Homework 1#
Section 3.5 (14-17, 22)#
Problem 14#
\[ P(X_1 > X_2 + X_3 + 2) = P(X_1 - X_2 - X_3) \]
\[ Y = X_1 - X_2 - X_3 \]
\[\begin{split}
Y = aX =
\begin{bmatrix}
1 & -1 & -1
\end{bmatrix}
\begin{bmatrix}
X_1 \\ X_2 \\ X_3
\end{bmatrix}
\end{split}\]
Therefore, we see that \(Y \sim \text{Normal}(a \mu, a \Sigma a^T)\).
\[\begin{split}
a \mu =
\begin{bmatrix}
1 & -1 & -1
\end{bmatrix}
\begin{bmatrix}
0 \\ 0 \\ 0
\end{bmatrix}
= 0
\end{split}\]
\[ \begin{align}\begin{aligned}\begin{split}
\begin{align*}
a \Sigma a^T &=
\begin{bmatrix}
1 & -1 & -1
\end{bmatrix}
\begin{bmatrix}
1 & 0 & 0 \\
0 & 2 & 1 \\
0 & 1 & 2
\end{bmatrix}
\begin{bmatrix}
1 \\ -1 \\ -1
\end{bmatrix} \\\end{split}\\\begin{split} &=
\begin{bmatrix}
1 & -3 & -3
\end{bmatrix}
\begin{bmatrix}
1 \\ -1 \\ -1
\end{bmatrix} \\\end{split}\\\begin{split} &= 1 + 3 + 3 \\
&= 7
\end{align*}
\end{split}\end{aligned}\end{align} \]
Therefore, \(Y \sim \text{Normal}(0, 7)\), and so
\[\begin{split}
\begin{align*}
P(Y > 2) &= 1 - P(Y \leq 2) \\
&= 1 - P(Z \leq \frac{2-0}{\sqrt{7}}), & Z \sim \text{Normal}(0,1) \\
&\approx 1 - 0.775 \\
&\approx 0.225
\end{align*}
\end{split}\]
Problem 16#
\[\begin{split} Y = aX =
\begin{bmatrix}
1 & 1 \\
1 & -1
\end{bmatrix}
\begin{bmatrix}
X_1 \\ X_2
\end{bmatrix}
=
\begin{bmatrix}
X_1 + X_2 \\
X_1 - X_2
\end{bmatrix}
\end{split}\]
Therefore, \(Y \sim \text{Normal}(a\mu, a\Sigma a^T)\).

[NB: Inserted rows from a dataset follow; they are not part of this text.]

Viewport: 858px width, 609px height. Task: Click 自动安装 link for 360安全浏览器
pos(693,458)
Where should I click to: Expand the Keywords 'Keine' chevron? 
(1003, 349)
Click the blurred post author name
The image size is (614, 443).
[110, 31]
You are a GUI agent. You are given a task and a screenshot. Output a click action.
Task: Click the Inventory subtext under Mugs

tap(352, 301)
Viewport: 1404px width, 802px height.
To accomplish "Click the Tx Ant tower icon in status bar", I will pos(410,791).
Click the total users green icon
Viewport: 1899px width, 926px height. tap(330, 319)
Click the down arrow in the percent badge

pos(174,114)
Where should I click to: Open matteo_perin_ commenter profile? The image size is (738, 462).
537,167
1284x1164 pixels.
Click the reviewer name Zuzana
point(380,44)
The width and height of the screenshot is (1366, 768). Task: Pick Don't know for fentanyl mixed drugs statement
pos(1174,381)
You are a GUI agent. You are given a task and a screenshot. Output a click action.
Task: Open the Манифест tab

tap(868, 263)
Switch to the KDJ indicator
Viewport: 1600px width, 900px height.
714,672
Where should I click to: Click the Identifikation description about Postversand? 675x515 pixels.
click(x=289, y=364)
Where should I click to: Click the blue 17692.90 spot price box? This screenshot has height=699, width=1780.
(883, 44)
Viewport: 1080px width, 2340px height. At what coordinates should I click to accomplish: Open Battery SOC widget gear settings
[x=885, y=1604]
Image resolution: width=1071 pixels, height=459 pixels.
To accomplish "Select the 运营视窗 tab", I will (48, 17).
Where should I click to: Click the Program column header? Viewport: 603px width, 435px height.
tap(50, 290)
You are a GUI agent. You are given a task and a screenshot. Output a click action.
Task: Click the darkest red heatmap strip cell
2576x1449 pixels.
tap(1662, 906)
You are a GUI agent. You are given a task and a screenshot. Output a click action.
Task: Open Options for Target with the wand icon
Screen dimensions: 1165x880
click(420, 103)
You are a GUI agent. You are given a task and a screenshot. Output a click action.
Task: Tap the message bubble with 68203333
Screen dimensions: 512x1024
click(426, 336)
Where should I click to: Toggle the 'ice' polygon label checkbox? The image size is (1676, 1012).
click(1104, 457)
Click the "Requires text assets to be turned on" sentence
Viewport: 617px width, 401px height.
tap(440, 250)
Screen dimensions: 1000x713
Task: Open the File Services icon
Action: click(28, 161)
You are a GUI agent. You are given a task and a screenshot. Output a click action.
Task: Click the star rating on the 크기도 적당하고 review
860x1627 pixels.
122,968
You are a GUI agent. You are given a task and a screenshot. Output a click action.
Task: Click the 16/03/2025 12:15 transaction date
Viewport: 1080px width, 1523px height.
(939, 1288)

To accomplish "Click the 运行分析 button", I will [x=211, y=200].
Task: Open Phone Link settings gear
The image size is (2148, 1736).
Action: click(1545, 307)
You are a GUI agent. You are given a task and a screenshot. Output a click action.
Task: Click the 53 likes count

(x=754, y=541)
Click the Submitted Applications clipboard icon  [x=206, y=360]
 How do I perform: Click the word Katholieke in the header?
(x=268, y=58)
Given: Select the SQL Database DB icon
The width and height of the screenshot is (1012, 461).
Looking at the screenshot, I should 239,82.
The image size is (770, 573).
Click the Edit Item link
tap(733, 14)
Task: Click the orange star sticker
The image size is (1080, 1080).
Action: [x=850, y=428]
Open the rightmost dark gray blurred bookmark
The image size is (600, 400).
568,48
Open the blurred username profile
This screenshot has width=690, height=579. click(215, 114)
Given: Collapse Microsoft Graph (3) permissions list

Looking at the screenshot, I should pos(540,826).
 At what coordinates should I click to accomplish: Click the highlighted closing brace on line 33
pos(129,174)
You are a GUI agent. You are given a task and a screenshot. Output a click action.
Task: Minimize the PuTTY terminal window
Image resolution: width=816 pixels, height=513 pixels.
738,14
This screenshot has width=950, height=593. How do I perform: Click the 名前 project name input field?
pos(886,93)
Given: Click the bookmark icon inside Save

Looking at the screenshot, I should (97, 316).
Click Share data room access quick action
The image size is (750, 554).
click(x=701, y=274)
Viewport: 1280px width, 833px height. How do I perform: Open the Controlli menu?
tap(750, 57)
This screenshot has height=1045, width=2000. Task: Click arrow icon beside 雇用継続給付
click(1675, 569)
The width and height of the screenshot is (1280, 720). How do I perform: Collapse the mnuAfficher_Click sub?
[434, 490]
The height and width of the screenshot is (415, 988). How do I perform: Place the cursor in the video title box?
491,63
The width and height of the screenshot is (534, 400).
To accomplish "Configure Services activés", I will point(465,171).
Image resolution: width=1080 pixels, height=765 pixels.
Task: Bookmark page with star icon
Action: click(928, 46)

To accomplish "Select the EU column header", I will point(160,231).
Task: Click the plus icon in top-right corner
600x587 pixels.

To show that \(X_1 + X_2\) and \(X_1 - X_2\) are independent when \(Var(X_1) = Var(X_2)\), we will show that their covariance is \(0\).
\[\begin{split}
\begin{align*}
Var(Y) = a \Sigma a^T &=
\begin{bmatrix}
1 & 1 \\
1 & -1
\end{bmatrix}
\begin{bmatrix}
\sigma_1^2 & \sigma_{1,2} \\
\sigma_{1,2} & \sigma_2^2
\end{bmatrix}
\begin{bmatrix}
1 & 1 \\
1 & -1
\end{bmatrix} \\
&=
\begin{bmatrix}
\sigma_1^2 + \sigma_{1,2} & \sigma_{1,2} + \sigma_2^2 \\
\sigma_1^2 - \sigma_{1,2} & \sigma_{1,2} - \sigma_2^2
\end{bmatrix}
\begin{bmatrix}
1 & 1 \\
1 & -1
\end{bmatrix} \\
&=
\begin{bmatrix}
\sigma_1^2 + 2\sigma_{1,2} + \sigma_2^2 & \sigma_1^2 - \sigma_2^2 \\
\sigma_1^2 - \sigma_2^2 & \sigma_1^2 - 2\sigma_{1,2} + \sigma_2^2
\end{bmatrix}
\end{align*}
\end{split}\]
It follows from here that if \(Var(X_1) = Var(X_2)\), then \(Cov(X_1 + X_2, X_1 - X_2) = 0\) and, therefore, \(X_1 + X_2\) and \(X_1 - X_2\) are independent.